### Exercise directions
Search the material for the string "agent", then report how many lines hold it, with no other text.
Excerpted records: Begin
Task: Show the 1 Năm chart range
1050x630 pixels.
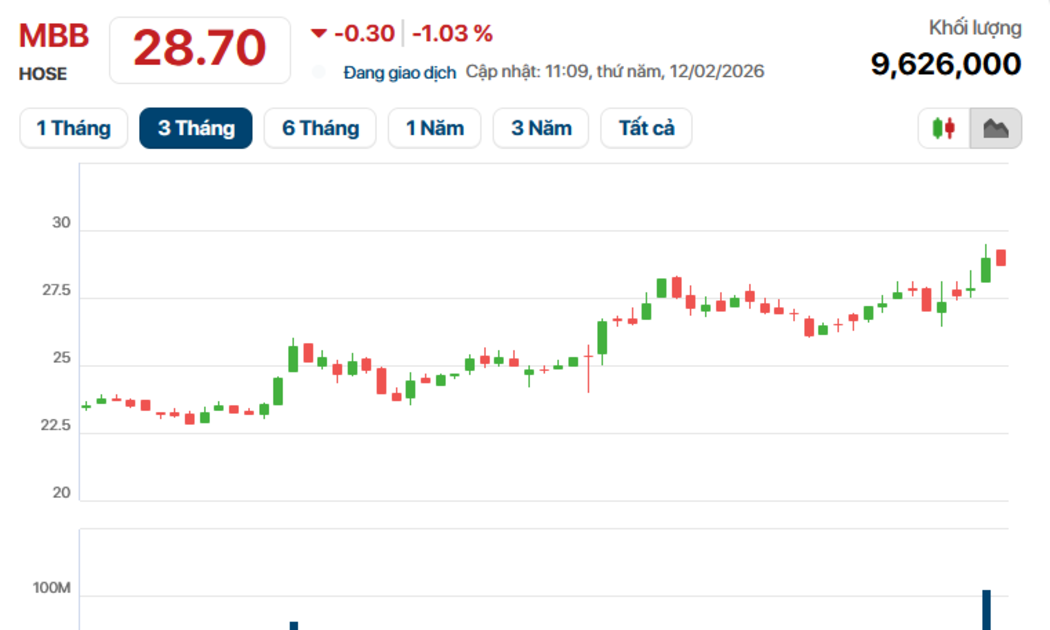Action: [x=435, y=128]
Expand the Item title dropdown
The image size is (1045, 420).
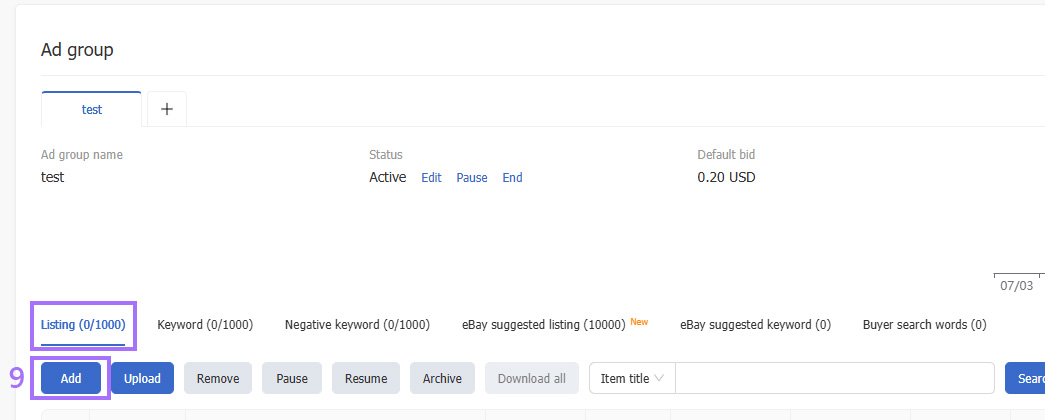(632, 378)
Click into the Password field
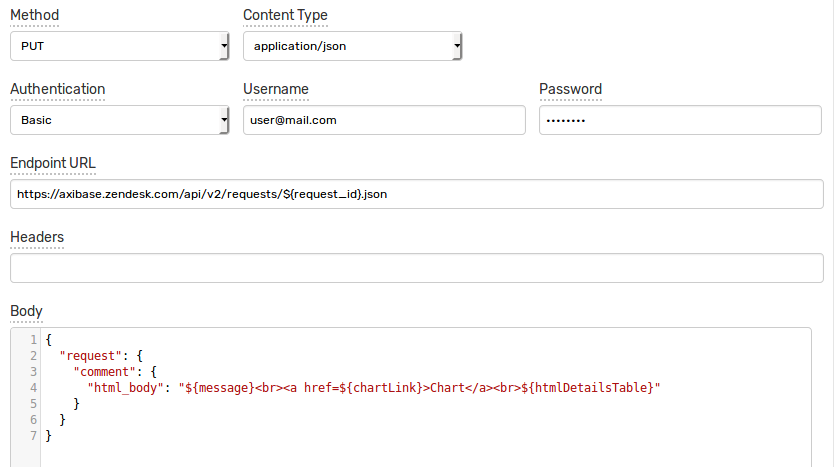The width and height of the screenshot is (837, 467). [680, 120]
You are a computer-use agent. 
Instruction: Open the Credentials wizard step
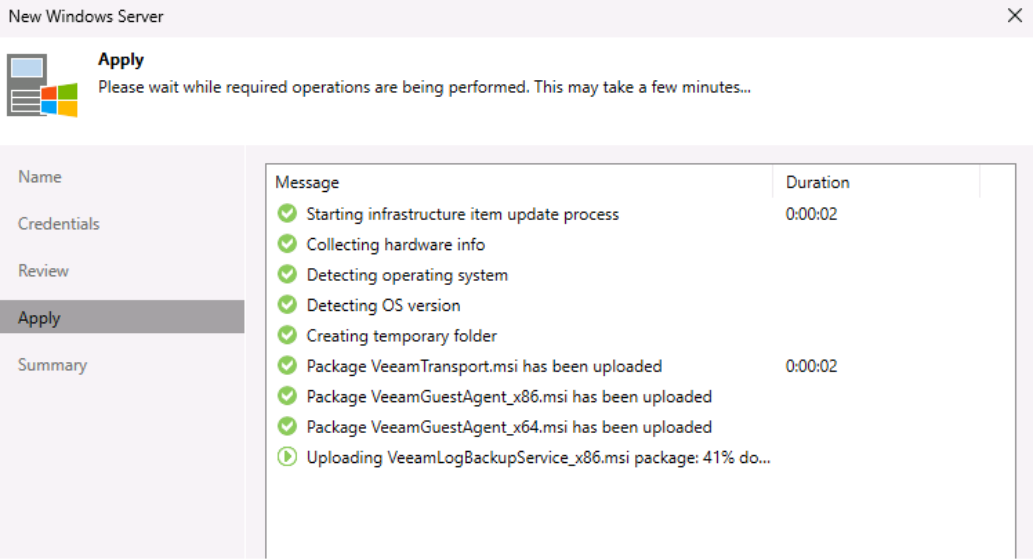click(59, 224)
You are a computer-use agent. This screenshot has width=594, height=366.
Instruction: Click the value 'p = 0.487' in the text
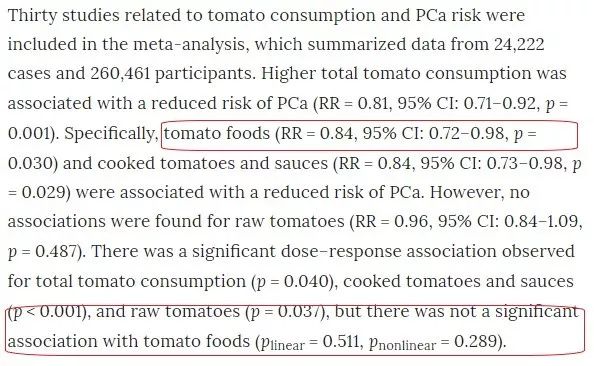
Excerpted records: End
### Completed exercise
2